6. The European workers' attempts to go beyond partial economic struggles to the socialist transformation of society have been frustrated by the resistance and treason of the labor bureaucracy. The four years of reaction in France following the seizure of power by DeGaulle show the terrible price still exacted for tolerance of these misleaders. The Belgian general strike showed once again that "leftist" bureaucrats like Renard would also do all in their power to block or divert a movement capable of threatening capitalist rule. But the experiences of both France and Belgium prove a spontaneous desire of the workers to engage in struggle against the capitalist class—rising on occasion to an open confrontation with the system.

○ ○ ○

Request 1 =
Answer these questions about the passage on European workers' struggles.
(a) Whose seizure of power was followed by four years of reaction in France?
(b) Which "leftist" bureaucrat is named in connection with the Belgian general strike?
(c) What do the experiences of both France and Belgium prove?

Records from a data source

○ ○ ○

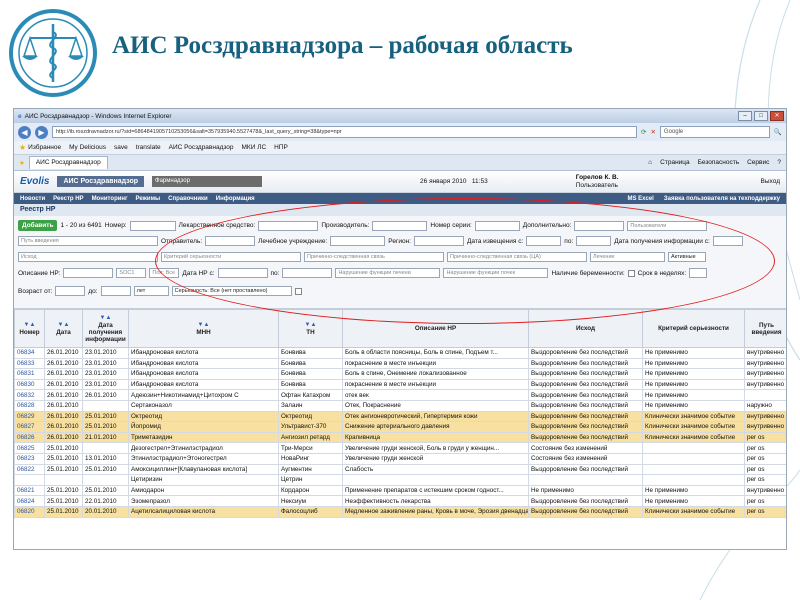 This screenshot has width=800, height=600. I want to click on col-header-tn: ▼▲ ТН, so click(310, 328).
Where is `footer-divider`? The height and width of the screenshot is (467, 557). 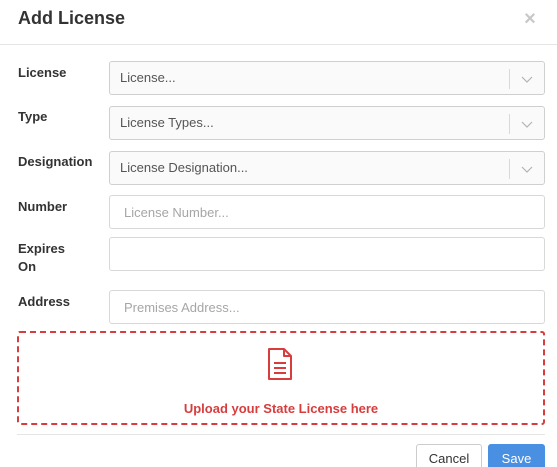 footer-divider is located at coordinates (281, 434).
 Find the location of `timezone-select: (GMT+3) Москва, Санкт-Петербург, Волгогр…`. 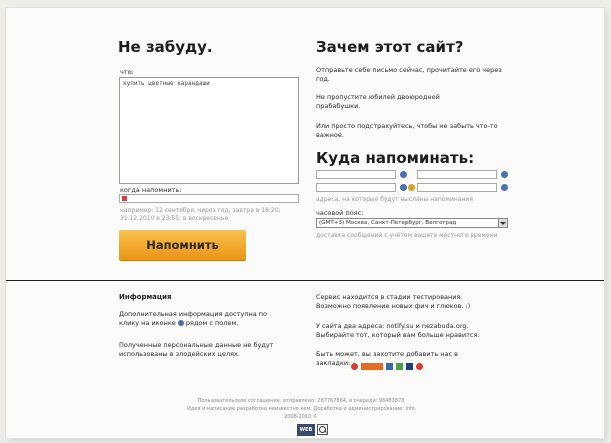

timezone-select: (GMT+3) Москва, Санкт-Петербург, Волгогр… is located at coordinates (412, 223).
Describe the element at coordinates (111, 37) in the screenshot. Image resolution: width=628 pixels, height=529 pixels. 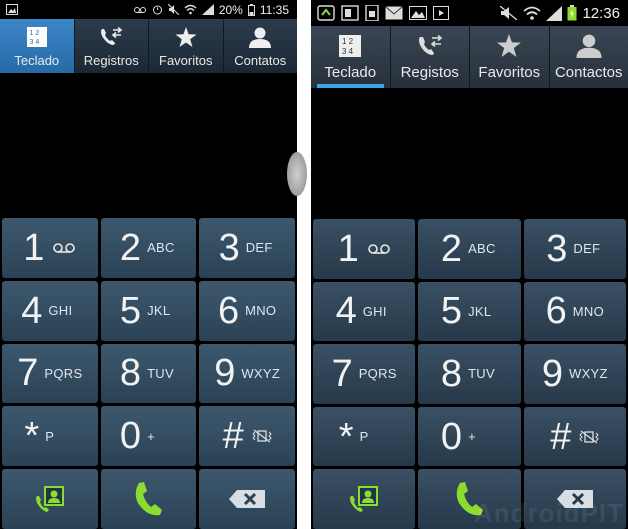
I see `call-log-icon` at that location.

○ ○ ○

Request 2 = In the listing, rewrite the part that opens with the line containing "Describe the element" and runs to the end of the listing, swapping "Image resolution" for "Screenshot size" and changing nothing else. Leave the pictures out.

Response 1 =
(a) DeGaulle's.
(b) Renard.
(c) They prove a spontaneous desire of the workers to engage in struggle against the capitalist class, rising on occasion to an open confrontation with the system.

Response 2 =
Describe the element at coordinates (111, 37) in the screenshot. Screenshot size: width=628 pixels, height=529 pixels. 
I see `call-log-icon` at that location.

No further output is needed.